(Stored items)
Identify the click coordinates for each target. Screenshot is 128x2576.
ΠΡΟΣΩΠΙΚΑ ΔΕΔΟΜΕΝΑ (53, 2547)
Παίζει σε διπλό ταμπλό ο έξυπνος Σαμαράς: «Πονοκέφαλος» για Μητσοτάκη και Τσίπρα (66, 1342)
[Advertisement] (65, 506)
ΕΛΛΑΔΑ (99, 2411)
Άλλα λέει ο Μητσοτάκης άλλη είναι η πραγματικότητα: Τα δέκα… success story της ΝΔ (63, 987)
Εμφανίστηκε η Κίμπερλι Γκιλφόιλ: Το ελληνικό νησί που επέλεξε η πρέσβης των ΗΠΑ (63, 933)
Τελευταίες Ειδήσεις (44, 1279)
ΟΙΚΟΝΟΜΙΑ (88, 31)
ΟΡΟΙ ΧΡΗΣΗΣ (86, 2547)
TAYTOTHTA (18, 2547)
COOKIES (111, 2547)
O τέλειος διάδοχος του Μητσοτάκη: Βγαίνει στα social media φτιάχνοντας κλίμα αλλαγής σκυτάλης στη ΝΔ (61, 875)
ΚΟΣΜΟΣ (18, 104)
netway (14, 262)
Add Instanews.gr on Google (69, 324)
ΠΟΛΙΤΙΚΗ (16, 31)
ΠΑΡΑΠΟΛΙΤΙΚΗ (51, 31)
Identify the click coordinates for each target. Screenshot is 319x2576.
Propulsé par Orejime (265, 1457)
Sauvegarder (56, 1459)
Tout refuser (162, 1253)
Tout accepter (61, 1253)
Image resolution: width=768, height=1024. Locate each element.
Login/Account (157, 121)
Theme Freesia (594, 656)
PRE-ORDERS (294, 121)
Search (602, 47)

Activity ▸ All of the data above needs to be set down again exactly. Include every line.

Response for this exercise ▸
Identify the click coordinates for each target. Screenshot is 128x2576.
ΠΡΟΣΩΠΙΚΑ ΔΕΔΟΜΕΝΑ (53, 2547)
Παίζει σε διπλό ταμπλό ο έξυπνος Σαμαράς: «Πονοκέφαλος» για Μητσοτάκη και Τσίπρα (66, 1342)
[Advertisement] (65, 506)
ΕΛΛΑΔΑ (99, 2411)
Άλλα λέει ο Μητσοτάκης άλλη είναι η πραγματικότητα: Τα δέκα… success story της ΝΔ (63, 987)
Εμφανίστηκε η Κίμπερλι Γκιλφόιλ: Το ελληνικό νησί που επέλεξε η πρέσβης των ΗΠΑ (63, 933)
Τελευταίες Ειδήσεις (44, 1279)
ΟΙΚΟΝΟΜΙΑ (88, 31)
ΟΡΟΙ ΧΡΗΣΗΣ (86, 2547)
TAYTOTHTA (18, 2547)
COOKIES (111, 2547)
O τέλειος διάδοχος του Μητσοτάκη: Βγαίνει στα social media φτιάχνοντας κλίμα αλλαγής σκυτάλης στη ΝΔ (61, 875)
ΚΟΣΜΟΣ (18, 104)
netway (14, 262)
Add Instanews.gr on Google (69, 324)
ΠΟΛΙΤΙΚΗ (16, 31)
ΠΑΡΑΠΟΛΙΤΙΚΗ (51, 31)
Identify the click coordinates for each target. Screenshot is 319x2576.
Propulsé par Orejime (265, 1457)
Sauvegarder (56, 1459)
Tout refuser (162, 1253)
Tout accepter (61, 1253)
Image resolution: width=768, height=1024. Locate each element.
Login/Account (157, 121)
Theme Freesia (594, 656)
PRE-ORDERS (294, 121)
Search (602, 47)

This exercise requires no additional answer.